*** Given records Section Begins ***

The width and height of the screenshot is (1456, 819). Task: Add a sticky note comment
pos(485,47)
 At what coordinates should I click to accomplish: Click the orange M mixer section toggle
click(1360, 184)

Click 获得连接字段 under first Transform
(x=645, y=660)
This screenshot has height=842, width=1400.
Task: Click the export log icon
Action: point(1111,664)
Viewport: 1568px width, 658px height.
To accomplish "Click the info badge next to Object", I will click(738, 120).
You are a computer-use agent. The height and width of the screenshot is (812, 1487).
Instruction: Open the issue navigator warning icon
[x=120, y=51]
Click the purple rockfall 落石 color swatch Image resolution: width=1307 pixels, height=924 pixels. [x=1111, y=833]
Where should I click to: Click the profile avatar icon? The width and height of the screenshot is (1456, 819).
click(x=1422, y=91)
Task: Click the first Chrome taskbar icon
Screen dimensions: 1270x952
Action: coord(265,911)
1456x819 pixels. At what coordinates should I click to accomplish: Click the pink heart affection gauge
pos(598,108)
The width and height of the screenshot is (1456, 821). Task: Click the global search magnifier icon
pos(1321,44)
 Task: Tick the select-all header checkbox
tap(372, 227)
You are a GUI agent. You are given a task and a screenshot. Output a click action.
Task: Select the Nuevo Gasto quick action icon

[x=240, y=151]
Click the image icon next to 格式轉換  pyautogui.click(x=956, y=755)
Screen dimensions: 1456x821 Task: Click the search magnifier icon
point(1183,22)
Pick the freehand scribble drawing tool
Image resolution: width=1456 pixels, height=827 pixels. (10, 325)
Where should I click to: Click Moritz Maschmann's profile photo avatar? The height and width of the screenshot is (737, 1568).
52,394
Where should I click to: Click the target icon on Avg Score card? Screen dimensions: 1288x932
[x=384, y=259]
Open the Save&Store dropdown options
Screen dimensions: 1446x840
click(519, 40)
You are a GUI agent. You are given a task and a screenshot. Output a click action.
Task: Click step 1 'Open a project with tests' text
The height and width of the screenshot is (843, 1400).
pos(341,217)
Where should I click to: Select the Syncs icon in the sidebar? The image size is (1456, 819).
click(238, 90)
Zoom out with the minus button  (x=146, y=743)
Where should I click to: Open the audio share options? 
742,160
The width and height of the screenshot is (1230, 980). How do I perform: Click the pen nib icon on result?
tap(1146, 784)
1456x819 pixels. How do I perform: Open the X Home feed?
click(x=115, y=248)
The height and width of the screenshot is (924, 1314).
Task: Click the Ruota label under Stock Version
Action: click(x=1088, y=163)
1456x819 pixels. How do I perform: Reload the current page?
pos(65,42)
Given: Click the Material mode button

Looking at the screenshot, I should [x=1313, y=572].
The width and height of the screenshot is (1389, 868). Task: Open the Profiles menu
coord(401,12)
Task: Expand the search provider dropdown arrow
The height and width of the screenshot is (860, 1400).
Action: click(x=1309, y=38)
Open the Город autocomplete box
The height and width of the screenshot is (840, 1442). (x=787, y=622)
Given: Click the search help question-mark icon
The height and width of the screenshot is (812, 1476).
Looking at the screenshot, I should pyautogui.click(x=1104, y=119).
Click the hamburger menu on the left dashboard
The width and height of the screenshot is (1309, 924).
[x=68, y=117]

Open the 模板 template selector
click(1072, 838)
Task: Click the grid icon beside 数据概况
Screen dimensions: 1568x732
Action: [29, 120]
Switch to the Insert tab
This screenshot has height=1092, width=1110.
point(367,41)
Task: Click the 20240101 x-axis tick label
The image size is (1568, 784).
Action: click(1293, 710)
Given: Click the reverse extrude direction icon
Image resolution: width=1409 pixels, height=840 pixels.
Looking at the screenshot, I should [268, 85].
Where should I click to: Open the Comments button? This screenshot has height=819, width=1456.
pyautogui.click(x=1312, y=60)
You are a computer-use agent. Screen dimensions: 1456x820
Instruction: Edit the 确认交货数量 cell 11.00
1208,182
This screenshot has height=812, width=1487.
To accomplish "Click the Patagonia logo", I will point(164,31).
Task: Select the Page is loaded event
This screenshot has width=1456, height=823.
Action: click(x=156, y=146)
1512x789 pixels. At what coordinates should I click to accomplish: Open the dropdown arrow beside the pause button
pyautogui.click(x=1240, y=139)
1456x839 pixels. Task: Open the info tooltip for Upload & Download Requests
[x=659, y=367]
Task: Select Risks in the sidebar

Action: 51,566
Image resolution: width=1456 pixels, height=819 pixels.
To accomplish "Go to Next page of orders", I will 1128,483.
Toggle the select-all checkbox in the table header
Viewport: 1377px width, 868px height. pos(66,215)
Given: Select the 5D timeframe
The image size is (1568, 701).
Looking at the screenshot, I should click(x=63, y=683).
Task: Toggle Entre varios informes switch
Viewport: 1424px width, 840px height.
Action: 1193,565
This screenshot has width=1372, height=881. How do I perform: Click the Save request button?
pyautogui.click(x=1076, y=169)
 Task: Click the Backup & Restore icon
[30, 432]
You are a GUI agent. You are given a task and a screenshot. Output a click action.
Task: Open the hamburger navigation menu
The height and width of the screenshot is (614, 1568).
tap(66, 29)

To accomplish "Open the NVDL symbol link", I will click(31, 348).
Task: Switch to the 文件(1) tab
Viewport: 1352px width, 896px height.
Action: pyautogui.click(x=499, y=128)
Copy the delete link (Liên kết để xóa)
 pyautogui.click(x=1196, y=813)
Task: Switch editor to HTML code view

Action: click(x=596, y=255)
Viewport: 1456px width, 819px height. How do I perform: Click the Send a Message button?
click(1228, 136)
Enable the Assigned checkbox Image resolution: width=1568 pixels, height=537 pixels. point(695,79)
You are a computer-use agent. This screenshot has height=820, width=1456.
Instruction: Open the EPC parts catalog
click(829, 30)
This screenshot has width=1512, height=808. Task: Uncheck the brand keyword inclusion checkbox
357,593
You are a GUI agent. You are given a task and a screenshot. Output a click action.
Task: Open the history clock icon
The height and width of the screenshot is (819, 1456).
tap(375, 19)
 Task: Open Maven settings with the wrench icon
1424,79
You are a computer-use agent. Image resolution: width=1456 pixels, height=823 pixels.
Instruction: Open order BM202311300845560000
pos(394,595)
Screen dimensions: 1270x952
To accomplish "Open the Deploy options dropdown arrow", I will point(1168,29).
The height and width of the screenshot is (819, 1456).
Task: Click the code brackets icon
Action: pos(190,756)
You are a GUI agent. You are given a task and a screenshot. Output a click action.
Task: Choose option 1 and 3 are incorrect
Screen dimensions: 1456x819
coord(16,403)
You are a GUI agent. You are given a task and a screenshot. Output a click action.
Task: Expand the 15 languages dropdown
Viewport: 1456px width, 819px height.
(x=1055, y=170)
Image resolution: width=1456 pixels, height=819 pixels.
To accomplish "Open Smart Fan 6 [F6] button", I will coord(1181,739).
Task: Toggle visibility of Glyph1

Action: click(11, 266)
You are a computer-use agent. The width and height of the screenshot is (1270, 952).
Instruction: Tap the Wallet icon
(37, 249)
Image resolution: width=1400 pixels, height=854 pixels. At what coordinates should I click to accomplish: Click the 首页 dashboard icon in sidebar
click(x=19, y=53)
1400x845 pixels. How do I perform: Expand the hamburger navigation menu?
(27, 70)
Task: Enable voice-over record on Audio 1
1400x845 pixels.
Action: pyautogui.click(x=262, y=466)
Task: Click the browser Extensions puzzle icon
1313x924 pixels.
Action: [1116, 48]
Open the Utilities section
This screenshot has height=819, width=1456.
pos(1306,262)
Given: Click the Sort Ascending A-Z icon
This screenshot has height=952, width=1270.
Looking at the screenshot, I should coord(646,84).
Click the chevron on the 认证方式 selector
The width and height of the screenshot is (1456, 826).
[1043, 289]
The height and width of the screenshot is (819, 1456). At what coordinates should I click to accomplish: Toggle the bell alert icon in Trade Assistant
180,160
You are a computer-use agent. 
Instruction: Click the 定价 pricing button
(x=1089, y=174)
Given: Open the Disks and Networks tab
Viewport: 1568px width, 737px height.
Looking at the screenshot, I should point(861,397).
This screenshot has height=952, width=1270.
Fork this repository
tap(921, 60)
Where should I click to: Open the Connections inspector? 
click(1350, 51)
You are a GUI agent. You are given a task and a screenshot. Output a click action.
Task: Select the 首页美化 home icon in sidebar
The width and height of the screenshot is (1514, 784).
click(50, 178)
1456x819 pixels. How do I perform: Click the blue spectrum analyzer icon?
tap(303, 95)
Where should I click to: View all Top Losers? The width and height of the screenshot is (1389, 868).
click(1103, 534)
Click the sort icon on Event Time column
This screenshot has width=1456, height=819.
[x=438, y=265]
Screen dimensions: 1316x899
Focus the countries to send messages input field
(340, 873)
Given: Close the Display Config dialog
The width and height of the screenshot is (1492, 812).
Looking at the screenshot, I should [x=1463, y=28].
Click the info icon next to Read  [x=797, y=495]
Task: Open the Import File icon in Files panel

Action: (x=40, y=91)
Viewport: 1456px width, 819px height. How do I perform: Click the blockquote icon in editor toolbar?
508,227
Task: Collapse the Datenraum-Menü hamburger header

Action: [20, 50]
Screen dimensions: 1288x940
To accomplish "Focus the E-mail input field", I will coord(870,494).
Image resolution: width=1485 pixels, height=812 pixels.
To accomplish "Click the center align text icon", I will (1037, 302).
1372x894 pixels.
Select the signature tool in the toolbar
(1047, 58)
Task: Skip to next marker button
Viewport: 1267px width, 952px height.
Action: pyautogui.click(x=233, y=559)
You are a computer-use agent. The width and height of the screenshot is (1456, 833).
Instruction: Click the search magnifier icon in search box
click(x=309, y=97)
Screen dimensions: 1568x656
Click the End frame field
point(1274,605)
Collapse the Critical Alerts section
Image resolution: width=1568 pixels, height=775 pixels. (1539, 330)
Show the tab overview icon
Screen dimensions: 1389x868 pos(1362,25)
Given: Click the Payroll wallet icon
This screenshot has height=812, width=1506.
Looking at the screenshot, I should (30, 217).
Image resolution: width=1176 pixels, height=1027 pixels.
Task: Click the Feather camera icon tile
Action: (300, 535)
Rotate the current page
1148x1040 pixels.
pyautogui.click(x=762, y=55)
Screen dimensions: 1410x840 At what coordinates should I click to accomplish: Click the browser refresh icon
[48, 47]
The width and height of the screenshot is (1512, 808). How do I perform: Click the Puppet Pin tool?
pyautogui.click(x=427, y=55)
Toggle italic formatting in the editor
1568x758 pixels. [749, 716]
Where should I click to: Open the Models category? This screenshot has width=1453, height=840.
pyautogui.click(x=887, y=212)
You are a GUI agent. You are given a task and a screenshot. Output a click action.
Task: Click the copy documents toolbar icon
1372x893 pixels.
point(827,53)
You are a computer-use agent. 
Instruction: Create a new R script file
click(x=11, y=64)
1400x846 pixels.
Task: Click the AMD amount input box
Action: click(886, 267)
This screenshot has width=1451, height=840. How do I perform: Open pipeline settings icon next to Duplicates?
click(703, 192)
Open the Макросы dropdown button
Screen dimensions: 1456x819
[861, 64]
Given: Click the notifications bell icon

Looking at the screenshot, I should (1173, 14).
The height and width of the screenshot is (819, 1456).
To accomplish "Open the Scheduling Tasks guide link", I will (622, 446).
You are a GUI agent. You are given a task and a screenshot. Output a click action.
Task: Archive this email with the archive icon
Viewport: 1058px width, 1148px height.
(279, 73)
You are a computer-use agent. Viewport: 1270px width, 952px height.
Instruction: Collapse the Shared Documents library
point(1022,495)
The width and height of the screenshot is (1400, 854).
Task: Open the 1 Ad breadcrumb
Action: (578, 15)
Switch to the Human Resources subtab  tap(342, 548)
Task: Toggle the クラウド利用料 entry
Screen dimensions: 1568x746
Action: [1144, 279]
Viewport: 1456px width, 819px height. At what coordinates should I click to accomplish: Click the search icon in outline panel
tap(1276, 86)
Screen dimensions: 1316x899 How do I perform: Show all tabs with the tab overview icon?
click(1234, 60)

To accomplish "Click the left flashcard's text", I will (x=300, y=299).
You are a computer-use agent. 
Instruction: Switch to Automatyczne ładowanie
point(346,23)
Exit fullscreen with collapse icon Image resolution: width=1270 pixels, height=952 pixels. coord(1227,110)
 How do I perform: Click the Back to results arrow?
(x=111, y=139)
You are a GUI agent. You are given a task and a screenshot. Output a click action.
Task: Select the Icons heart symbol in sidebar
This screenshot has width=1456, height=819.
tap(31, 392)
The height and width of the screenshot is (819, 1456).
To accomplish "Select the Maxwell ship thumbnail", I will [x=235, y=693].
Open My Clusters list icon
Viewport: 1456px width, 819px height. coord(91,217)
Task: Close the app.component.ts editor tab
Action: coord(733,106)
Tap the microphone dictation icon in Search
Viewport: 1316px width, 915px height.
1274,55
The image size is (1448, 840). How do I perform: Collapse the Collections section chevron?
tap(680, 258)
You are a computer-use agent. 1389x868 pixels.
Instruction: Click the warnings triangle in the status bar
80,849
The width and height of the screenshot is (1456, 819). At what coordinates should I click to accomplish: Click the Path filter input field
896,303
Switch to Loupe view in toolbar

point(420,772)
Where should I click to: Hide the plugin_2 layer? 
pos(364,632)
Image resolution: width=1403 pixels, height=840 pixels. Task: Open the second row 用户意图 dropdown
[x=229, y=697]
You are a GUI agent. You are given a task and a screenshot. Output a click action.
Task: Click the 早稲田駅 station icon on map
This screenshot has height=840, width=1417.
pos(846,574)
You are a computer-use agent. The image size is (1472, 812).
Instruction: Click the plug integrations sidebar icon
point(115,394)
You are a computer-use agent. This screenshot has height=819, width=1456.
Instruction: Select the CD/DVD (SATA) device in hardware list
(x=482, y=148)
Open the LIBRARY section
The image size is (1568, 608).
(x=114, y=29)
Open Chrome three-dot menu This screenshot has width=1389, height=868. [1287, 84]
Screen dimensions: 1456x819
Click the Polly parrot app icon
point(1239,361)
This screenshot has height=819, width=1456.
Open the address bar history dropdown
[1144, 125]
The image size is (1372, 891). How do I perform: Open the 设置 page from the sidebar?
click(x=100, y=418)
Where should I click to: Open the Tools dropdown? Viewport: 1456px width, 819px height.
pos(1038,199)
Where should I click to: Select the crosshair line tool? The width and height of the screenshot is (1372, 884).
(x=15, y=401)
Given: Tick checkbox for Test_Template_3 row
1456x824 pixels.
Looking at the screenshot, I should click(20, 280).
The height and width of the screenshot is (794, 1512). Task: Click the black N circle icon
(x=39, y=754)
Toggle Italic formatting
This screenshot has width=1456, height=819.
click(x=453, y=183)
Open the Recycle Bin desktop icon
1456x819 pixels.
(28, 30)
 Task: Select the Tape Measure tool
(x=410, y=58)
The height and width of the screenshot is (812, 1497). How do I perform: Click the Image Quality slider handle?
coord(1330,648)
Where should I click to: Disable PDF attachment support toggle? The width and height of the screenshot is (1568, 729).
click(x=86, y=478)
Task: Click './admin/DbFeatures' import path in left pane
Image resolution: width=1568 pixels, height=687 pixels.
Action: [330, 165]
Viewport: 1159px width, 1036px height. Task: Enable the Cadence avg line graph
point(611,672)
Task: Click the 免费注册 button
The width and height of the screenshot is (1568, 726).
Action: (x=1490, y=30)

*** Given records Section Ends ***

▶ [Your task] Look through the entries and find each line that has the string "text". Copy those lines.

▶ [Expected answer]
Task: Click step 1 'Open a project with tests' text
To accomplish "Click the center align text icon", I will (1037, 302).
To accomplish "Click the left flashcard's text", I will (x=300, y=299).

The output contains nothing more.